[start of Page text]
Tuesday, May 01, 2012

Cabin in the woods

To begin with no spoilers, Cabin in the Woods is a fun and funny horror film. Its not for people who dislike gore and violence in general, as there are some slightly unpleasant scenes midway trhough the movie, although they do serve a larger purpose: they are not quite violence for violence sake as in some noted horror staples. If you have no problem with this, Cabin is worth watching, and I’m fairly confident you (yes, you) will enjoy it. One thing I would warn is that, at least for the genre savvy, the film doesn’t actually have the big twists you might expect. The premise of the film has been pretty much explicitly stated by about 15-20 minutes in, and while there are some fun developments, they’re not necessarily completely unexpected.

So, to spoilers, and a full and frank discussion in which I totally give away the end of the film. Cabin in the Woods follows two joint narratives: 5 teenagers out in the woods being slowly (well, not very slowly to be honest) picked off by some crazed zombie rednecks and some corporate drones who control every element of their deaths. The drones (as is revealed implicitly about 20 minutes in, and then explicitly around an hour or so in), must ensure that the deaths occur, and in the correct order, as if they do not the ancient evil which slumbers under the earth will arise and annihilate humanity.
[end of Page text]
Given instruction 1: In the review, by about how many minutes into the film has its premise been explicitly stated?
Given instruction 2: Rewrite the part of the review between "So, to spoilers, and" and "and annihilate humanity.", inclusive, with "rednecks" changed to "hillbillies".
[start of Available data]
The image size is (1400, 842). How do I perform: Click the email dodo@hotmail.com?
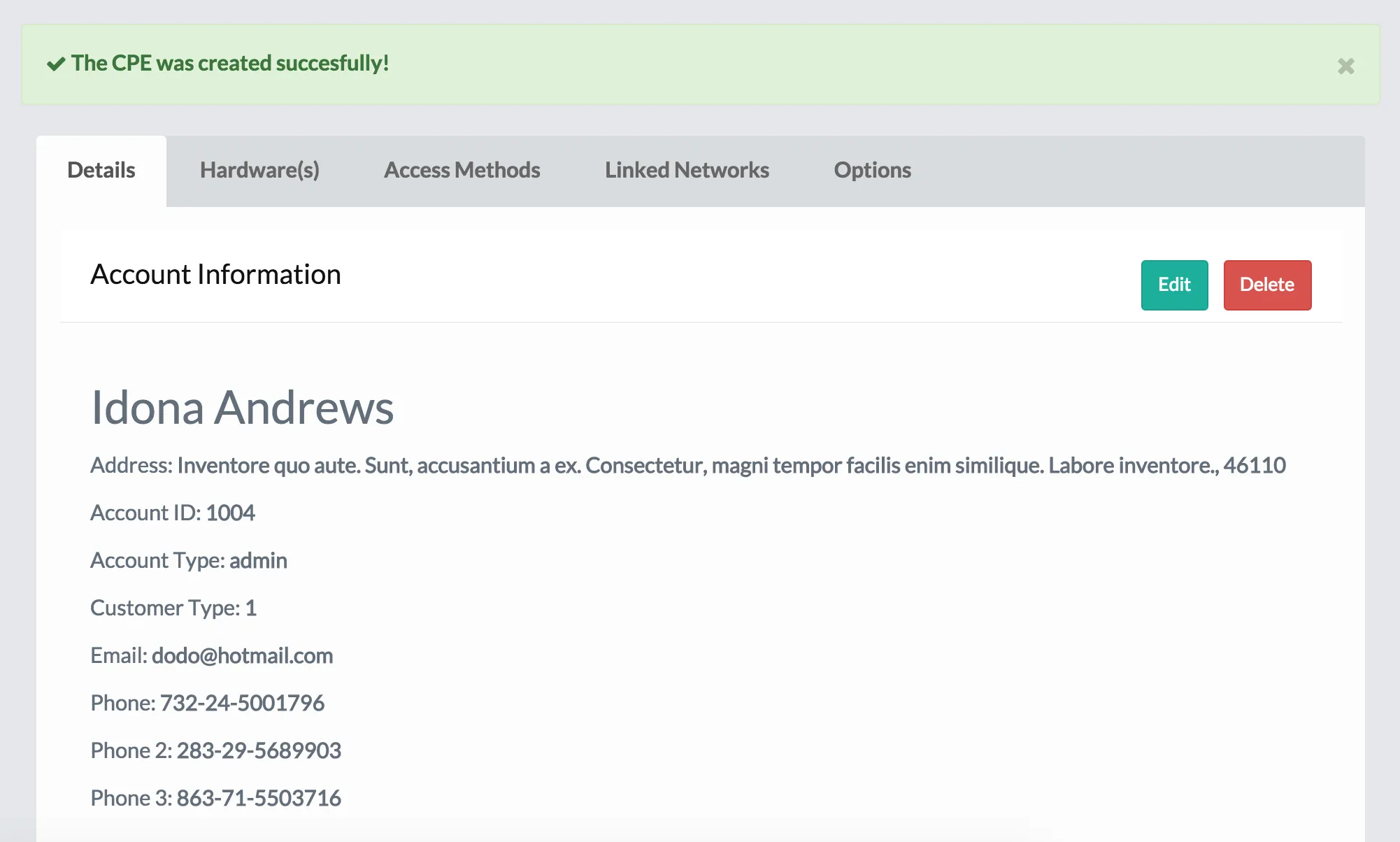pyautogui.click(x=242, y=655)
[end of Available data]
Exercise answer 1: By about 15-20 minutes in.

Exercise answer 2:
So, to spoilers, and a full and frank discussion in which I totally give away the end of the film. Cabin in the Woods follows two joint narratives: 5 teenagers out in the woods being slowly (well, not very slowly to be honest) picked off by some crazed zombie hillbillies and some corporate drones who control every element of their deaths. The drones (as is revealed implicitly about 20 minutes in, and then explicitly around an hour or so in), must ensure that the deaths occur, and in the correct order, as if they do not the ancient evil which slumbers under the earth will arise and annihilate humanity.